12 Bintang Surgawi. Mendengar nama itu, Gants dan yang lain langsung siaga.

Tapi Sei… justru merasa sebaliknya. Ada sesuatu yang berbeda dari pria ini. Ketimbang ancaman, ia justru memancarkan ketenangan.

“Hmm? Naga itu sepertinya hidup lagi. Vitalitas luar biasa.”

Mereka semua menoleh. Dan benar saja—naga penjaga itu kini tertidur lelap. Semua lukanya hilang.

Castor tersenyum, lalu duduk bersandar di pohon.

“Apakah kau baik-baik saja?”

“Ahh, tak masalah. Aku hanya butuh istirahat sebentar. Setelah itu, aku bisa berjalan lagi.”

Dia mengangkat wajahnya dan menatap kelompok itu.
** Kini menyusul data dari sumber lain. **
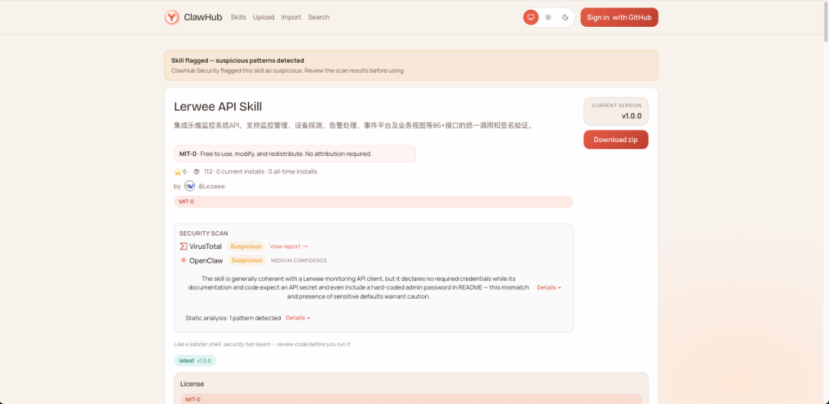Switch to light theme sun icon
The image size is (830, 404).
(x=548, y=17)
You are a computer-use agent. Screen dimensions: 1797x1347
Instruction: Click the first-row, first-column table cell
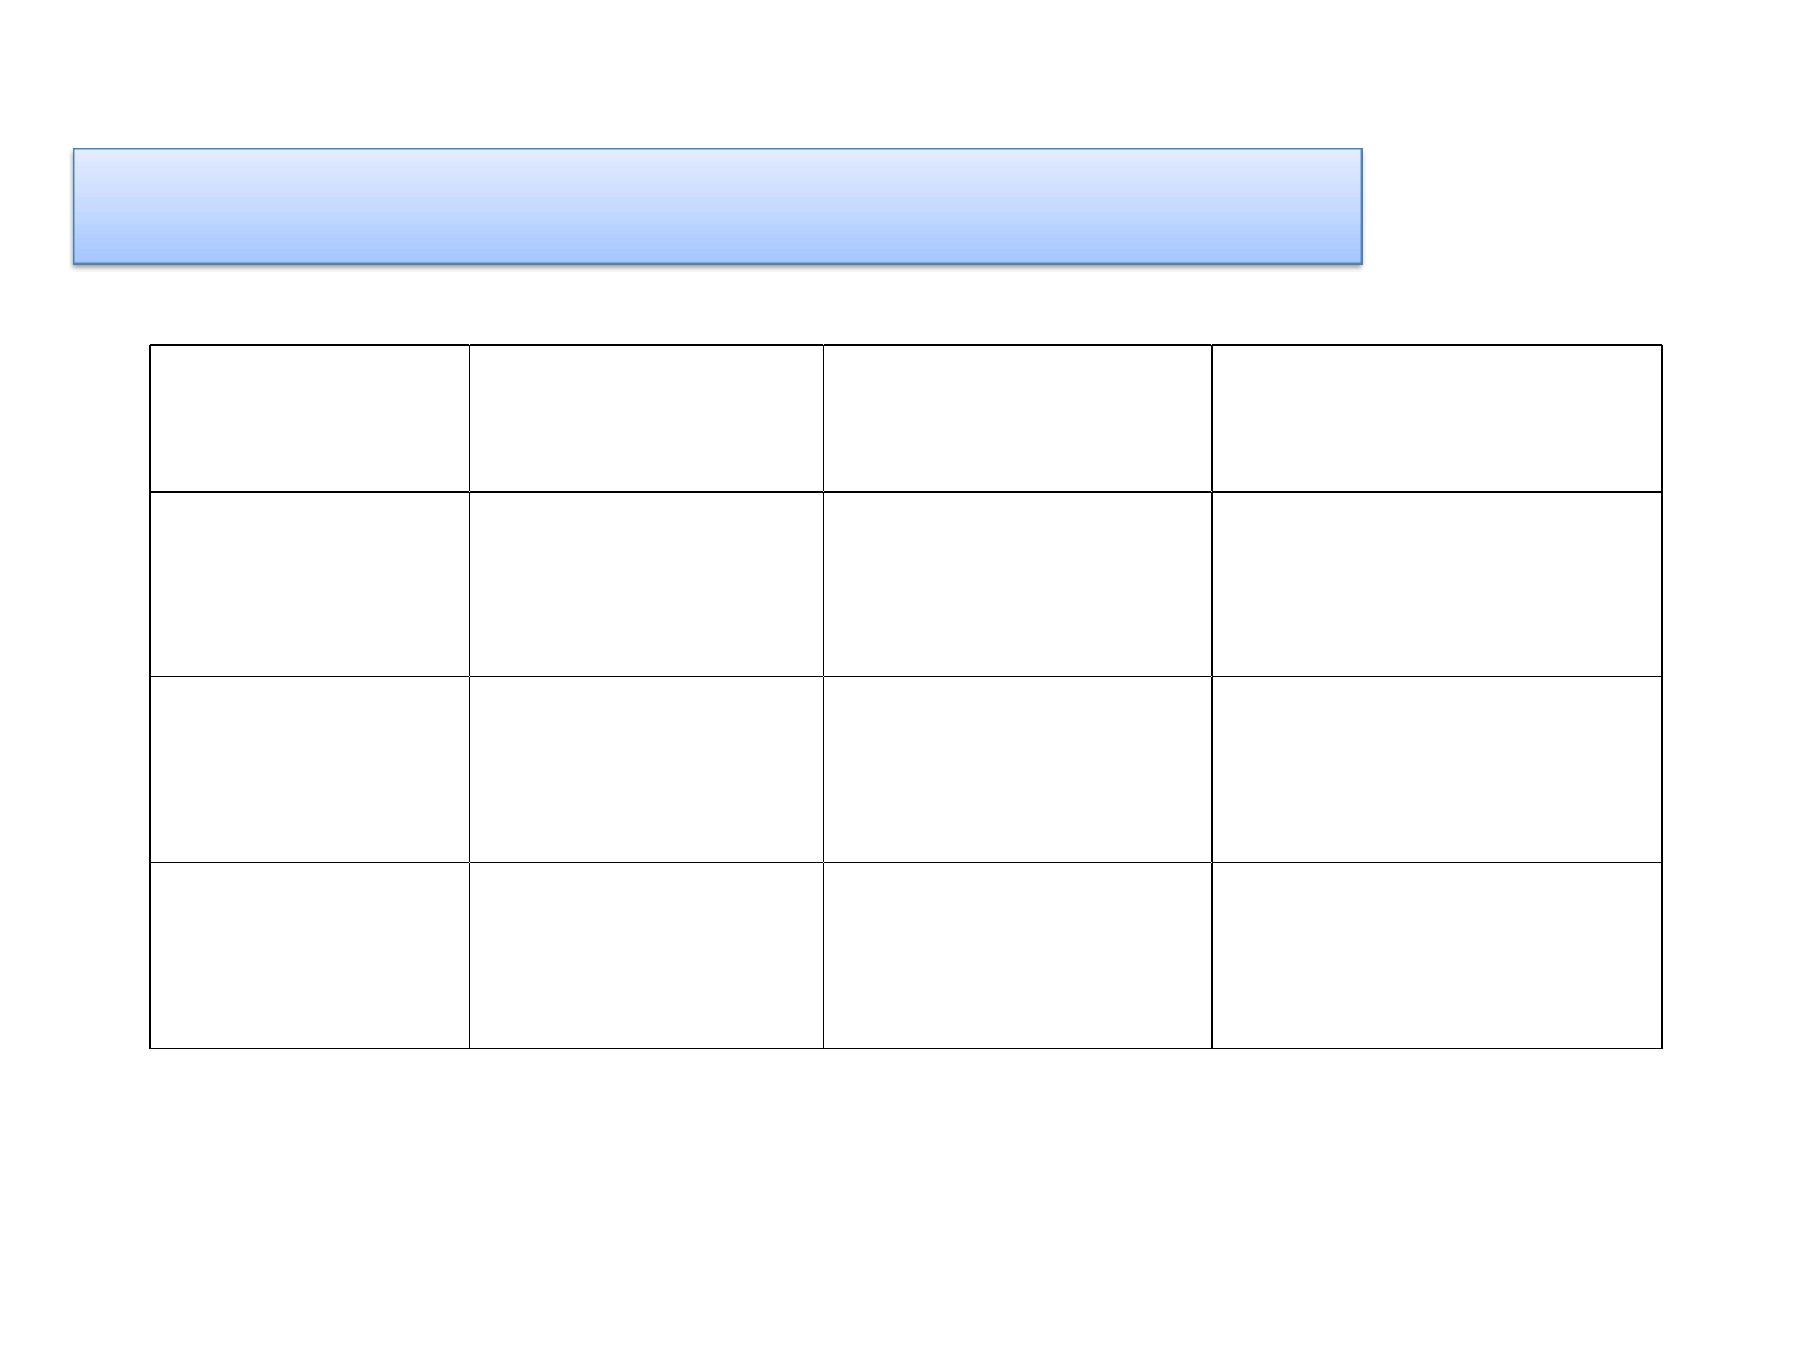click(x=309, y=418)

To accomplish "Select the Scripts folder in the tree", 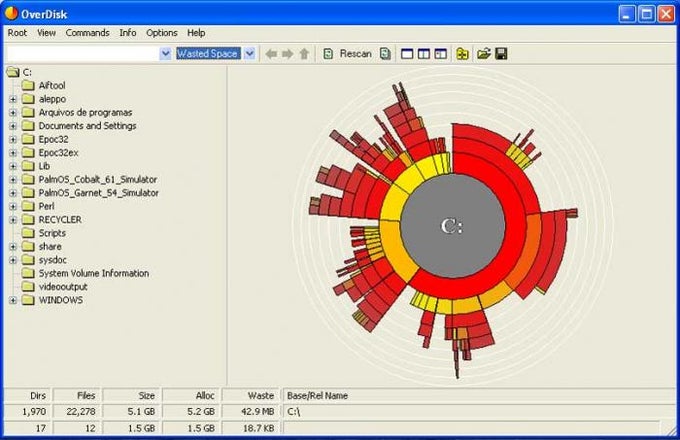I will click(x=54, y=233).
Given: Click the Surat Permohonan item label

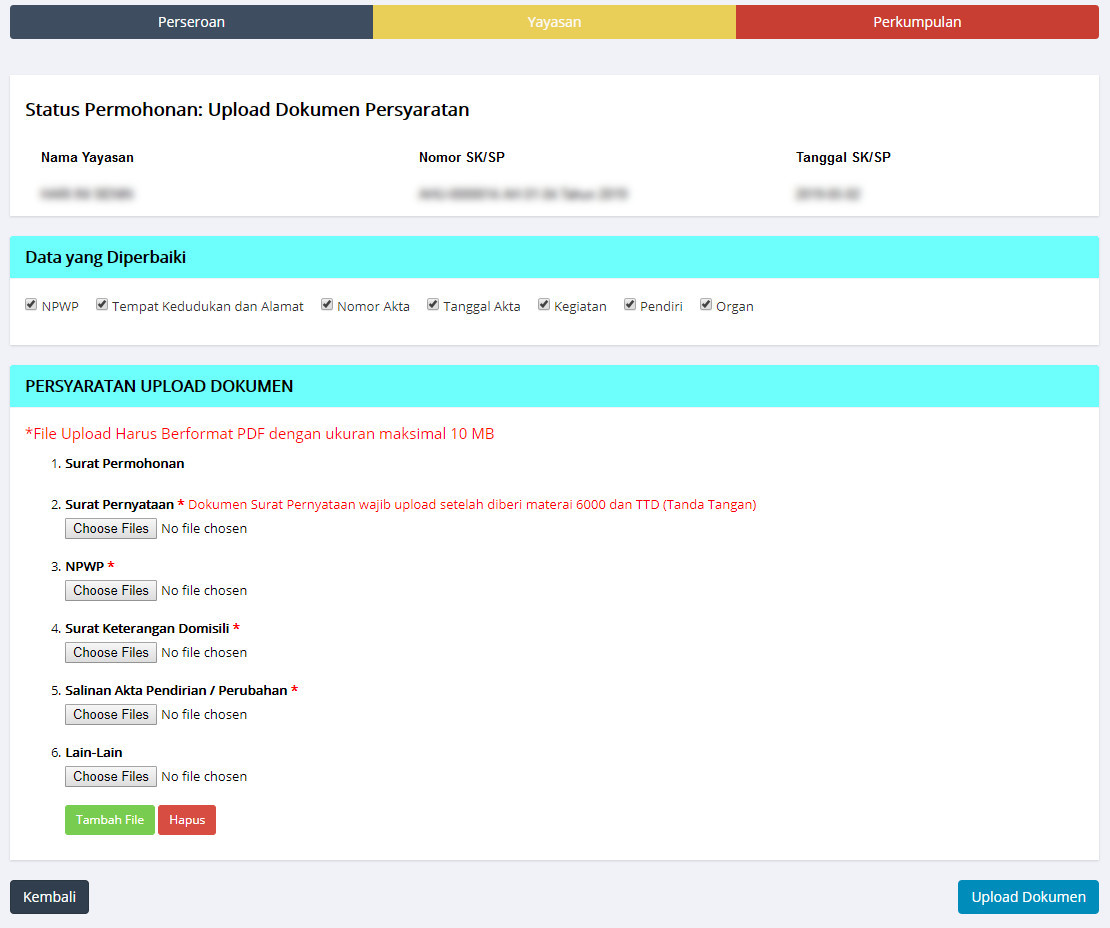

“Tapi apa tak apa membuang waktu bersamaku? Bukankah kalian sedang dalam situasi genting? Aku rasa waktu kalian lebih baik digunakan untuk menyusun langkah selanjutnya.”

Benar. Mereka harus kembali dan melapor. Ini bukan serangan sembarangan. Ini deklarasi perang terhadap seluruh ras humanoid.

“Kamu benar. Dan Nick serta yang lain butuh perawatan.”

“Tapi… bagaimana dengan naga penjaga? Kalau musuh kembali?”

“Kalau begitu, biar aku saja yang tinggal,” ujar Virgo. “Aku juga ingin mengobrol dengan Castor-san.”

“…Baiklah. Tapi kalau dia mulai aneh-aneh, cepat lari, ya? Bagaimanapun, dia salah satu dari 12 Bintang…”

“Baik.”

Cruz jelas khawatir. Tapi ia tak tahu bahwa Virgo juga bagian dari 12 Bintang. Jadi ucapannya justru terdengar lucu.

Akhirnya, Sei dan rombongan meninggalkan hutan. Virgo, Castor, dan naga penjaga tetap tinggal.

Keluar dari penggorengan, masuk ke kobaran api. Sambil mulai menyembuhkan Castor, Virgo menghela napas berat.